Text excerpt »
** Begin **
The identity mapping of x can well address the problem of network degradation He et al. (2016a), which allows training a network with multiple stacked building blocks. Considering a simple case of stacking 2 building blocks. The superscript $(i)$ denotes the ith building block.

	$\displaystyle\mathcal{F}^{(2)}(\mathcal{F}^{(1)}(\textbf{x}))=\textbf{x}+\textbf{W}_{2}^{(1)}\sigma(\textbf{W}_{1}^{(1)}\textbf{x})+$		(3)
	$\displaystyle\textbf{W}_{2}^{(2)}\sigma(\textbf{W}_{1}^{(2)}(\textbf{x}+\textbf{W}_{2}^{(1)}\sigma(\textbf{W}_{1}^{(1)}\textbf{x}))$		(3)

Eqn.3 contains 3 terms, whose non-linearity orders are $0,1,2$ respectively. It can be easily derived that when stacking $n$ DeepE building blocks, the output will consist $n+1$ terms, and their orders of non-linearity should be $0,1,2..n$ respectively. Therefore, deep and shallow features can be easily learned by functions with different non-linear depth. In contrast, stacking $n$ ResNet building blocks can only produce a non-linear function with $2n$ th depth, which is not suitable for extracting shallow features. Our experiments compare the performance of ResNet and DeepE building blocks in section 4.3.2.
** End **
Answer these questions about the excerpt on DeepE building blocks:
1. Which problem does the identity mapping of x address?
2. How many terms does Eqn. 3 contain?
3. What depth of non-linear function does stacking n ResNet building blocks produce?

Data block »
** Begin **
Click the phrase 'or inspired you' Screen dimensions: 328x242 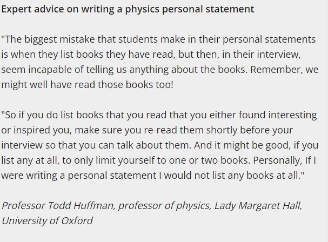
** End **
Solution to this task »
1. Network degradation.
2. Three terms.
3. A non-linear function with 2n th depth.